= TASK DIRECTIONS =
Copy everything from the line containing "Task: Click the Internet Explorer icon" down to the end of the items, swapping "Basketball" for "Football" and leaving all else unchanged.

══ DATA ROWS ══

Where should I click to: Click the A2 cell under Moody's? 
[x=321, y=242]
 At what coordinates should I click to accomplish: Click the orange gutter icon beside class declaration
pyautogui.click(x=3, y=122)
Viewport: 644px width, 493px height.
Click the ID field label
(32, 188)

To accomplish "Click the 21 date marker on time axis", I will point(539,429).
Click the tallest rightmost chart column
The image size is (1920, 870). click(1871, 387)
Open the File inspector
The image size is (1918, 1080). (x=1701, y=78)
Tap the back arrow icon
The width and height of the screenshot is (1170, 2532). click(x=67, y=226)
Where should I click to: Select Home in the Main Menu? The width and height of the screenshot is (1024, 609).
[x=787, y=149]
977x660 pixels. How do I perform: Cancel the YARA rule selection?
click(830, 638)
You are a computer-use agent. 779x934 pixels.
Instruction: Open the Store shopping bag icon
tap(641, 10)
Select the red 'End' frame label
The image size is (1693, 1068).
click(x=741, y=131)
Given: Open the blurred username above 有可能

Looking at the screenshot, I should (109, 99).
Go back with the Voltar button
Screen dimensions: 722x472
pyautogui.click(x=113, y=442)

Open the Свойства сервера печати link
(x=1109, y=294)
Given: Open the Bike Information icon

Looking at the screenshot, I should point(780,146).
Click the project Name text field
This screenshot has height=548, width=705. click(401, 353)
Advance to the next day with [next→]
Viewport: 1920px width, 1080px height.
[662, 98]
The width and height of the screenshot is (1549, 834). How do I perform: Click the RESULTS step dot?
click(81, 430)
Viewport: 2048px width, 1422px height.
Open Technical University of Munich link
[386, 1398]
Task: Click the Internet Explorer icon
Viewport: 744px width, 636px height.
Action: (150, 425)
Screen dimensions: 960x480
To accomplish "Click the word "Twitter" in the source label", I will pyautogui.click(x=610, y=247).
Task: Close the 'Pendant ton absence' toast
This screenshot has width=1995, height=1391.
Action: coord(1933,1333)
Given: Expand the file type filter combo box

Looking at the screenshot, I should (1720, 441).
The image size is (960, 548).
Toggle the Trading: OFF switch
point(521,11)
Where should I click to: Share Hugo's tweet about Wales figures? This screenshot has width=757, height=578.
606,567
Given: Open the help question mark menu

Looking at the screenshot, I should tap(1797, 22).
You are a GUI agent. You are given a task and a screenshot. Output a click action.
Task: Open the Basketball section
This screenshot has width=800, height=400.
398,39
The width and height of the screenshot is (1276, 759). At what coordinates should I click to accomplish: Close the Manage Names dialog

═══

= SOLUTION FOR THIS TASK =
Task: Click the Internet Explorer icon
Viewport: 744px width, 636px height.
Action: (150, 425)
Screen dimensions: 960x480
To accomplish "Click the word "Twitter" in the source label", I will pyautogui.click(x=610, y=247).
Task: Close the 'Pendant ton absence' toast
This screenshot has width=1995, height=1391.
Action: coord(1933,1333)
Given: Expand the file type filter combo box

Looking at the screenshot, I should (1720, 441).
The image size is (960, 548).
Toggle the Trading: OFF switch
point(521,11)
Where should I click to: Share Hugo's tweet about Wales figures? This screenshot has width=757, height=578.
606,567
Given: Open the help question mark menu

Looking at the screenshot, I should tap(1797, 22).
You are a GUI agent. You are given a task and a screenshot. Output a click action.
Task: Open the Football section
This screenshot has width=800, height=400.
398,39
The width and height of the screenshot is (1276, 759). At what coordinates should I click to accomplish: Close the Manage Names dialog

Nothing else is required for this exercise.